The government has taken the unusual step of working with a Labour MP to ensure her Private Members Bill can become law - and with it, give tenants the right to take legal action over the habitation standards of private rental property.
In an unusual announcement yesterday - Sunday - the Department for Housing, Communities and Local Government said it was helping Labour’s Karen Buck MP to draft a Private Members’ Bill known as the Homes (Fitness for Human Habitation and Liability of Housing Standards) Bill.
The Bill ensures:
- that all landlords (both social and private sector) must ensure that their property is fit for human habitation at the beginning of the tenancy and throughout and;
- where a landlord fails to do so, the tenant has the right to take legal action in the courts for breach of contract on the grounds that the property is unfit for human habitation.
Local authority powers to deal with landlords who rent out unsafe of substandard accommodation already exist to some extent with the Housing Health and Safety Rating System - which was introduced by the Housing Act 2004 – which gives councils the right to assess whether a property contains potentially serious risks to the health and safety of the occupants.
Where a property contains health hazards, local authorities already have powers under the Housing Act 2004 to require that landlords make necessary improvements to a property. Where a property contains potentially serious risks to the health and safety of the occupants, the local authority must take appropriate action requiring the landlord to reduce or remove the risk.
Announcing his support for Buck's Bill Sajid Javid, the Housing Secretary, says: “Everyone deserves a decent and safe place to live. Councils already have wide-ranging powers to crack down on the minority of landlords who rent out unsafe and substandard accommodation.
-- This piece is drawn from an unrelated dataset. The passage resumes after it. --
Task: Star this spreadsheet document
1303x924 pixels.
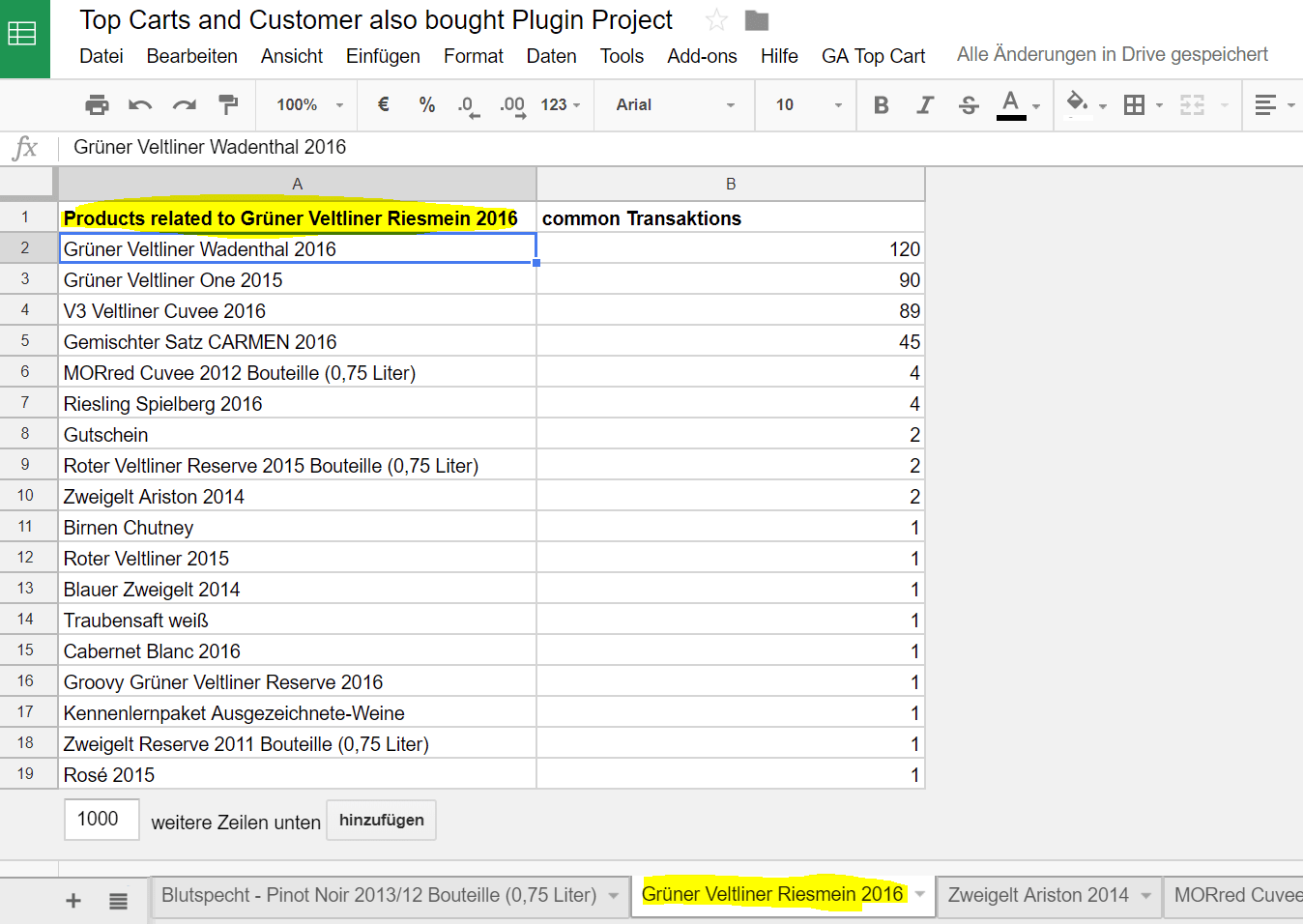Action: pyautogui.click(x=716, y=20)
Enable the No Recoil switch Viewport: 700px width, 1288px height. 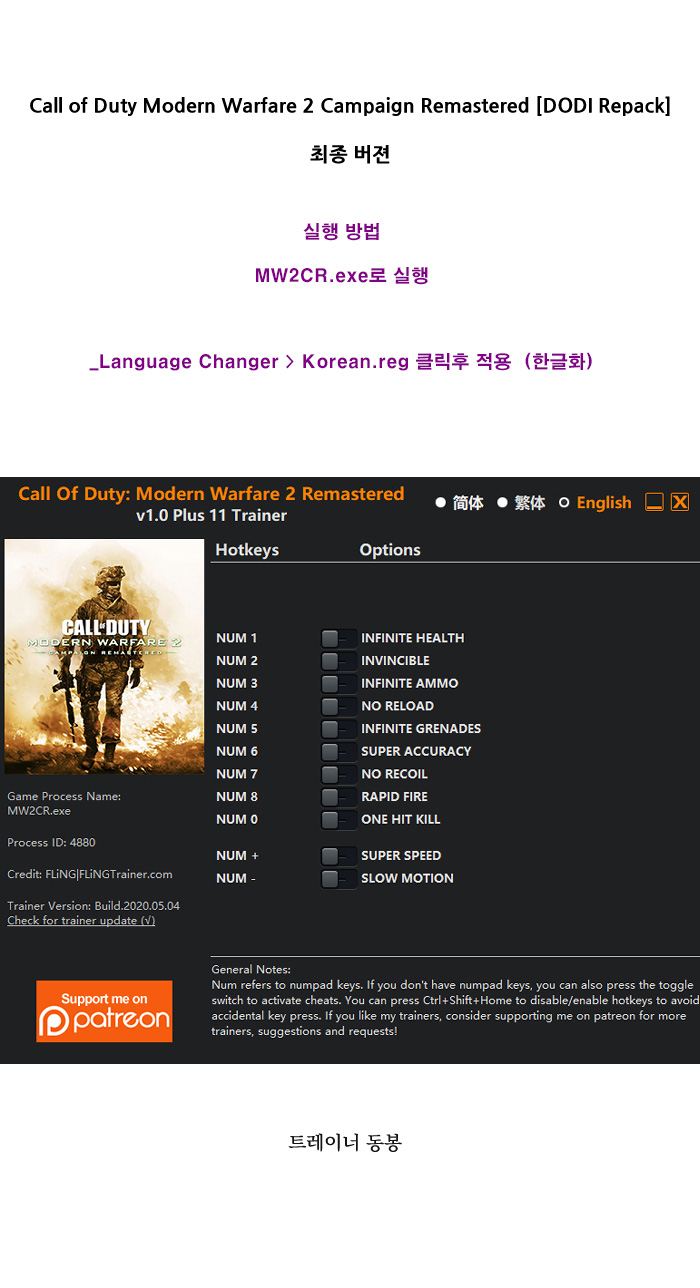click(337, 774)
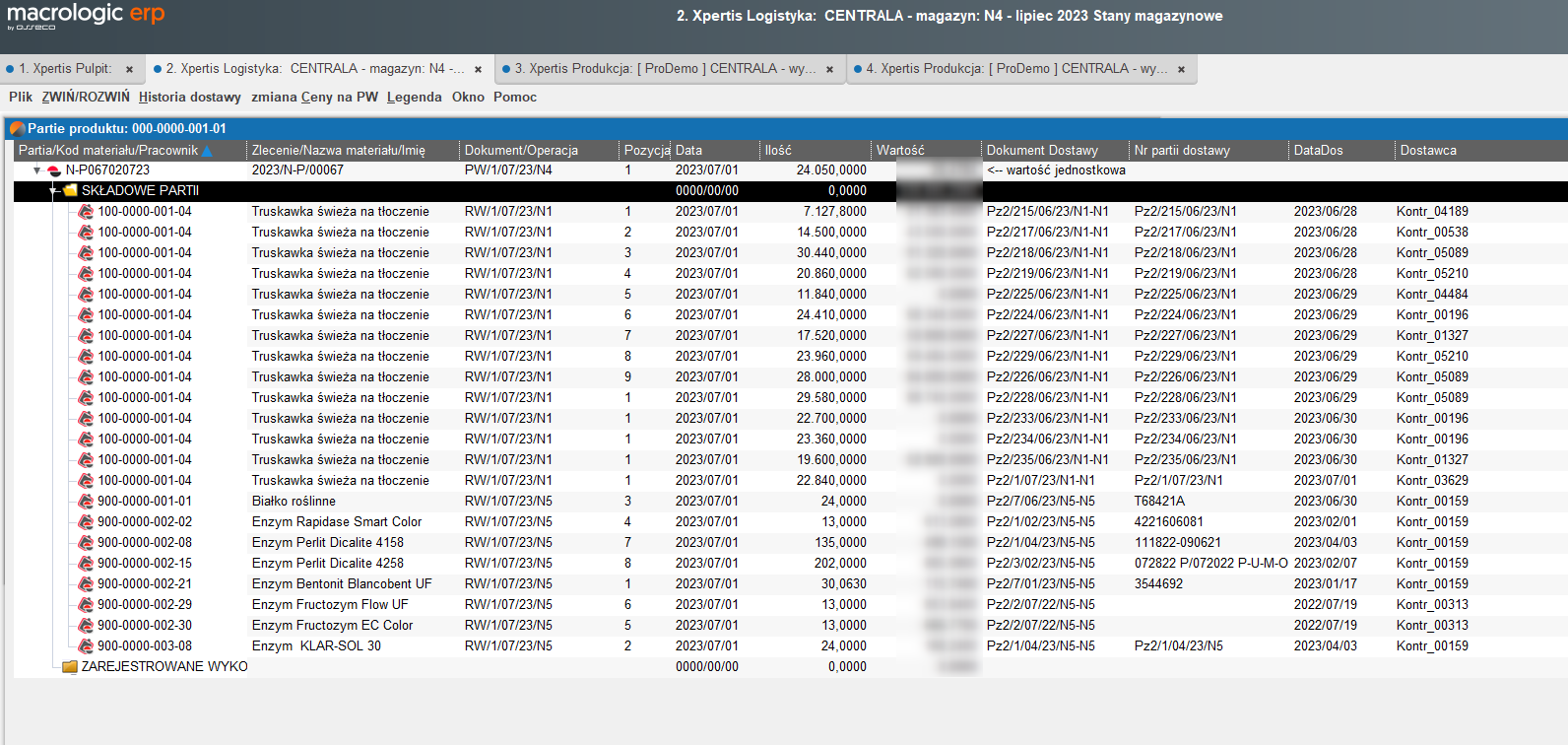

“However, public safety is paramount and I am determined to do everything possible to protect tenants. That is why the government will support new legislation that requires all landlords to ensure properties are safe and give tenants the right to take legal action if landlords fail in their duties.”
Buck has previously tried to get the measure through the Commons in recent years, without success.
Yesterday the government also announced details of a panel, chaired by Tory MP Sir Oliver Letwin, to examine the problem of large areas of land remaining undeveloped despite firms having permission to build on them.
Dominic Raab, the new housing minister, will chair a fortnightly meeting to oversee the group's work.